** Aim of the exercise **
Would you please output all the records exactly as given? Pictures should not appear in the copy.
───── Exercise material ─────
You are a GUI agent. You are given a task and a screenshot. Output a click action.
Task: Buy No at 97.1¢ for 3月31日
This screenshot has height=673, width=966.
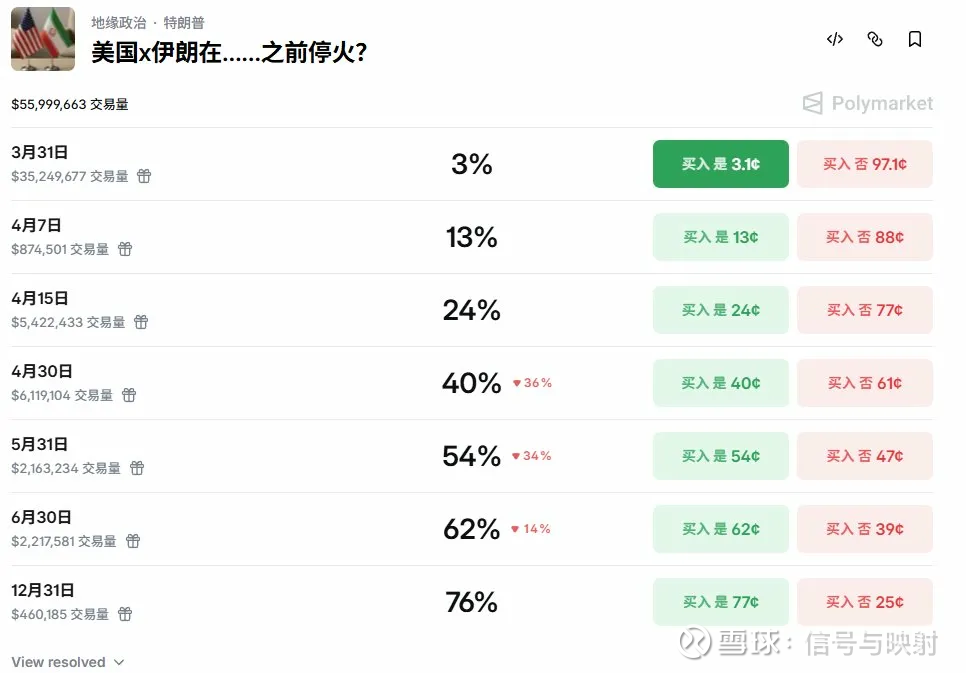[864, 164]
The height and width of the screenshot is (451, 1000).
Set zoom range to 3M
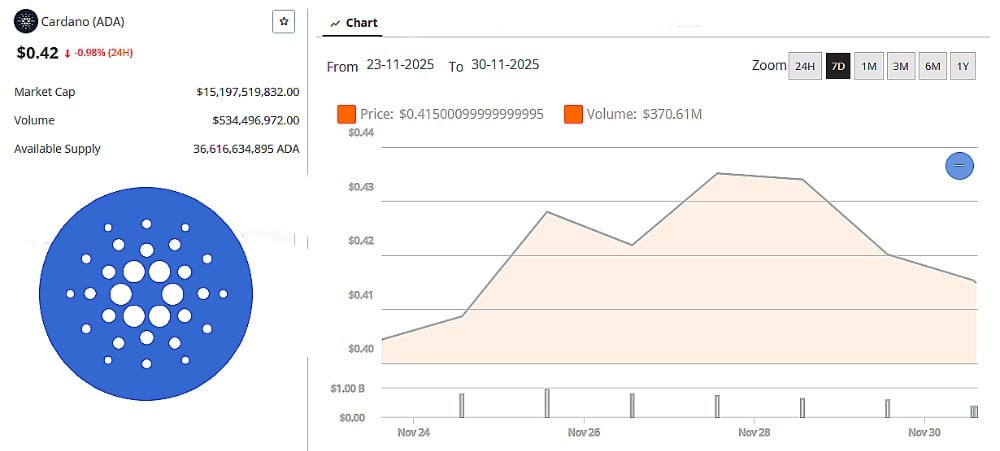[x=900, y=66]
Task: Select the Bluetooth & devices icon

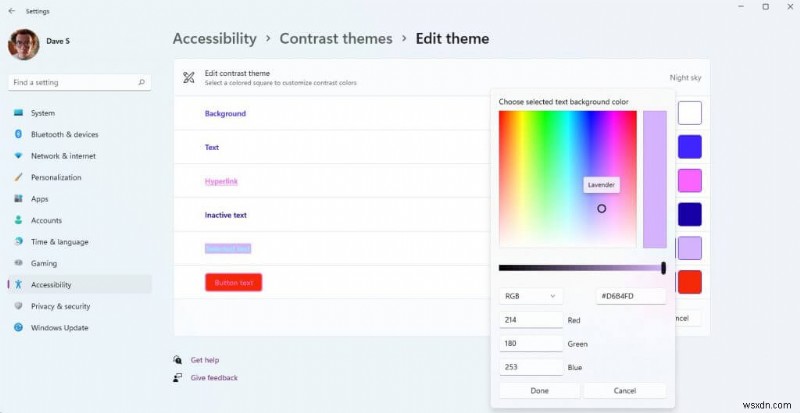Action: 18,134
─────
** Exercise response **
You are a GUI agent. You are given a task and a screenshot. Output a click action.
Task: Buy No at 97.1¢ for 3月31日
This screenshot has height=673, width=966.
[864, 164]
The height and width of the screenshot is (451, 1000).
Set zoom range to 3M
[x=900, y=66]
Task: Select the Bluetooth & devices icon

Action: 18,134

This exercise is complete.